GIVEN TEXT:

OVER ON THE FAR LEFT SIDE OF YOUR KEYBOARD IS A KEY MARKED SOMETHING LIKE "CAPS LOCK" WHICH, IF YOU LOOK AT YOURS, YOU WILL PROBABLY NOTICE IS LIT UP. IF YOU PUSH IT AGAIN IT WILL TURN THE CAPS LOCK OFF SO THAT YOU CAN TYPE NORMALLY AGAIN like this.


----------



## goneubering (Aug 17, 2017)

UberLaLa said:


> 2 weeks, just ordered more from a new website that is saying 8 days.


How do your passengers react?


----------



## ABQuber (Jan 30, 2019)

jeanocelot said:


> https://www.vice.com/en_us/article/qjdagm/uber-must-shut-down-during-the-pandemic


Fantastic article. Splayed Uber out for exactly what they are doing. Summed it up perfectly here

"Uber's entire business model is to take advantage of our extremely weak labor laws long enough to legitimize itself while institutionalizing its exploitation."

Hope this goes viral and everyone knows Lyft is no better.

I've always said, corporations won't change until PR makes them. This would certainly force that issue.

Good job.


----------



## UberLaLa (Sep 6, 2015)

goneubering said:


> How do your passengers react?


When I get out to open their door I am not wearing the mask, keep 6 foot distance. Once they get in I tell them the entire care is sterilized and I will be wearing a mask for their safety and mine. They smile and say, Thanks! I put it on before getting back into driver's seat. :winking:


----------



## goneubering (Aug 17, 2017)

UberLaLa said:


> When I get out to open their door I am not wearing the mask, keep 6 foot distance. Once they get in I tell them the entire care is sterilized and I will be wearing a mask for their safety and mine. They smile and say, Thanks! I put it on before getting back into driver's seat. :winking:


Outstanding procedure. Stay safe.


----------



## percy_ardmore (Jun 4, 2019)

JohnnyBravo836 said:


> OVER ON THE FAR LEFT SIDE OF YOUR KEYBOARD IS A KEY MARKED SOMETHING LIKE "CAPS LOCK" WHICH, IF YOU LOOK AT YOURS, YOU WILL PROBABLY NOTICE IS LIT UP. IF YOU PUSH IT AGAIN IT WILL TURN THE CAPS LOCK OFF SO THAT YOU CAN TYPE NORMALLY AGAIN like this.

REQUIREMENT: Copy out the part of the forum thread that begins at the words "## ABQuber (Jan" and stops after the words "is no better.". The items that follow the forum thread have nothing to do with it.

PROVIDED RECORDS:
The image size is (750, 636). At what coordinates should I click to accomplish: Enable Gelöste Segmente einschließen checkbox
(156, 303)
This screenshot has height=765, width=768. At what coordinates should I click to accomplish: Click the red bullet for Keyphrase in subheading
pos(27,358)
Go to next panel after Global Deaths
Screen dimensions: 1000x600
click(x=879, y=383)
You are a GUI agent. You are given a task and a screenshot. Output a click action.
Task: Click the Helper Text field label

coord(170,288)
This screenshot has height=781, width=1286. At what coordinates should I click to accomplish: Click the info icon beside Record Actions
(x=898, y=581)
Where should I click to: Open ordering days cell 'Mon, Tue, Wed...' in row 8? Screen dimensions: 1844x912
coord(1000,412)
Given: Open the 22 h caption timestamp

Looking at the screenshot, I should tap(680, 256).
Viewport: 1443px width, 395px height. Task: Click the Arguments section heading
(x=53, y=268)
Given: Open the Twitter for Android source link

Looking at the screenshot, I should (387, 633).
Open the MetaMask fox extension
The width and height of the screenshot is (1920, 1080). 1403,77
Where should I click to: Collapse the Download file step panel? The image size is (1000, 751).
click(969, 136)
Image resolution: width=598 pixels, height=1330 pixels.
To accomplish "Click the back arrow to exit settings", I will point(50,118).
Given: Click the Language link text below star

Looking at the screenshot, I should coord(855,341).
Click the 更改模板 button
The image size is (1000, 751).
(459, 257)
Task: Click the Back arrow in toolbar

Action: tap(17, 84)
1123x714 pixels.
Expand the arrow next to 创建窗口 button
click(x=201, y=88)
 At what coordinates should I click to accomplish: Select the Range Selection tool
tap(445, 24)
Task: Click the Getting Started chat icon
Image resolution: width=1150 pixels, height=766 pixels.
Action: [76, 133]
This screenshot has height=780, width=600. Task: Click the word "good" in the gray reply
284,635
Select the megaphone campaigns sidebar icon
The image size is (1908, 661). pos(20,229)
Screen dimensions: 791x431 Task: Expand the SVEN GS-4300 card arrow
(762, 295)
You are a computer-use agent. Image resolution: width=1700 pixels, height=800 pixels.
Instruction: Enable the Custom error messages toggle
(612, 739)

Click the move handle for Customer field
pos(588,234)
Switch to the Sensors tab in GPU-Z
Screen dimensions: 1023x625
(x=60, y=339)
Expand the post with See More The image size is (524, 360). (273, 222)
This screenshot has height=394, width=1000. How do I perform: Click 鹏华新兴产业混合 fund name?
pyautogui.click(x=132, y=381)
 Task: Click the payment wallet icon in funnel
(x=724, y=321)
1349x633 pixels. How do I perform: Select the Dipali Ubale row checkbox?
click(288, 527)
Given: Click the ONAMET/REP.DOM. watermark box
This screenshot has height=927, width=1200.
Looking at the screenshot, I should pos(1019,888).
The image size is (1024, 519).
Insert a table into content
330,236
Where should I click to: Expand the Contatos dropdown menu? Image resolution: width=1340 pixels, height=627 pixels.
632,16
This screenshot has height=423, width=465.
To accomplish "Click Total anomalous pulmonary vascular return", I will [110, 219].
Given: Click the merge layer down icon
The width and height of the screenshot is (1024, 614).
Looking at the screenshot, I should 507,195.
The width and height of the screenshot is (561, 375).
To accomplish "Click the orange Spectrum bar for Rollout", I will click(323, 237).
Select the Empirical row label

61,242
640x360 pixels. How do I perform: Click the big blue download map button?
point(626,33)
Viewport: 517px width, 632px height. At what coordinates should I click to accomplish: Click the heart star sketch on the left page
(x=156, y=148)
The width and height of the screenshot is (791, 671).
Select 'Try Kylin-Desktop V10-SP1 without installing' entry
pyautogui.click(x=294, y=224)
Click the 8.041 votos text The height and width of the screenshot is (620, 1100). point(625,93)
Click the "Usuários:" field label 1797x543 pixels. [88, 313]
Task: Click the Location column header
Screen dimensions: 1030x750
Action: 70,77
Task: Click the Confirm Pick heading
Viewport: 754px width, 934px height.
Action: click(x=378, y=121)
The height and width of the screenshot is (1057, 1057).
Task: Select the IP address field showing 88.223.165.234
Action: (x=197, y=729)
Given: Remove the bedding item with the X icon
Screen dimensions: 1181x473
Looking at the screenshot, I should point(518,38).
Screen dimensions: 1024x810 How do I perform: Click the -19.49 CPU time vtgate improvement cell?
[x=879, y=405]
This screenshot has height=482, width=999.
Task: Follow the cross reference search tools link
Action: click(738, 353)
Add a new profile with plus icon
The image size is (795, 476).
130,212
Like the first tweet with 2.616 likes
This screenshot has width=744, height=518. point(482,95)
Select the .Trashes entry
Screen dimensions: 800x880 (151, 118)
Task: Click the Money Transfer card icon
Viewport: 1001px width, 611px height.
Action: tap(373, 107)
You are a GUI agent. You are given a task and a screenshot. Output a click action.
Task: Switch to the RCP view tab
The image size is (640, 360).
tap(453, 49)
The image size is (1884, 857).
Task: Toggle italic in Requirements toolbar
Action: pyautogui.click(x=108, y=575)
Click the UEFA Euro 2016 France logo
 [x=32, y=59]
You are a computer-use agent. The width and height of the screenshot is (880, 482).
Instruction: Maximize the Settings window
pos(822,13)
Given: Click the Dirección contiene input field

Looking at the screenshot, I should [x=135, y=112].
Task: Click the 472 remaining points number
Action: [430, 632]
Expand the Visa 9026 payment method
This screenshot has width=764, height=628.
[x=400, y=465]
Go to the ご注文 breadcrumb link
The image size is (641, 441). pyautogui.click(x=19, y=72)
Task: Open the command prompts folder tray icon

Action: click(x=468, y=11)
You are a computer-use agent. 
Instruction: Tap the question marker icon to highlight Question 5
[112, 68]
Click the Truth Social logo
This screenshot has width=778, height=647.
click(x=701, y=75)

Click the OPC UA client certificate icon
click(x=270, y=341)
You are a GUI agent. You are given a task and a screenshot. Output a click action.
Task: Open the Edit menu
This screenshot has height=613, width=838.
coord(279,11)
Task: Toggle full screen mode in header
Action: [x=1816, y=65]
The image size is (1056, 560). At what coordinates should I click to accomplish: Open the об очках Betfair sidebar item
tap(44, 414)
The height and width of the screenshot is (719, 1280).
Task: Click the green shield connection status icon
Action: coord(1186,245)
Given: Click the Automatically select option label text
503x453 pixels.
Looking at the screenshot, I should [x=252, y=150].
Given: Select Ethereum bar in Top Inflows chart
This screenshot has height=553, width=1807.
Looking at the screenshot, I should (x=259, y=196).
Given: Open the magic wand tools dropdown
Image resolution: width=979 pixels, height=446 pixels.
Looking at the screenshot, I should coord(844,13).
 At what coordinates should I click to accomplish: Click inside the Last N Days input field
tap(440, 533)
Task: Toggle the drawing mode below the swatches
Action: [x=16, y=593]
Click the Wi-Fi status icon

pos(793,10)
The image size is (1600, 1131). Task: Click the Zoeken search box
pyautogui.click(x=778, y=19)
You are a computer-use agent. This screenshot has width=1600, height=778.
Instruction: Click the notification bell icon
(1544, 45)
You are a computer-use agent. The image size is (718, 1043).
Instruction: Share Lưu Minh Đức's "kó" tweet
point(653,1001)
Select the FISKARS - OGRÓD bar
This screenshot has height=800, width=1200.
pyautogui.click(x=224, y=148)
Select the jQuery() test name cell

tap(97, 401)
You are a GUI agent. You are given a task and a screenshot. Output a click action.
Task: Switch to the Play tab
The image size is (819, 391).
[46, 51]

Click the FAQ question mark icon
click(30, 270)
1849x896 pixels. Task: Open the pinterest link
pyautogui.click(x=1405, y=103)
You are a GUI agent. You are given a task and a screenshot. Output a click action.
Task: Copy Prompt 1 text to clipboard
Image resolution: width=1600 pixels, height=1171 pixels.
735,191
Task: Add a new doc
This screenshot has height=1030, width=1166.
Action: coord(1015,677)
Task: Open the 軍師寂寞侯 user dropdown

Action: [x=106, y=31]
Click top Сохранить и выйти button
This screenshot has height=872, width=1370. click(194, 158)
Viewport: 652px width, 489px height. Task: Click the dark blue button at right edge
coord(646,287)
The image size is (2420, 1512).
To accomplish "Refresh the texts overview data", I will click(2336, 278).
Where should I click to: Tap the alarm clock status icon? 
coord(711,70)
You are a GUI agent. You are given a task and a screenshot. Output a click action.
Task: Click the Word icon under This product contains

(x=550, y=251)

EXERCISE RESULT:
## ABQuber (Jan 30, 2019)

jeanocelot said:


> https://www.vice.com/en_us/article/qjdagm/uber-must-shut-down-during-the-pandemic


Fantastic article. Splayed Uber out for exactly what they are doing. Summed it up perfectly here

"Uber's entire business model is to take advantage of our extremely weak labor laws long enough to legitimize itself while institutionalizing its exploitation."

Hope this goes viral and everyone knows Lyft is no better.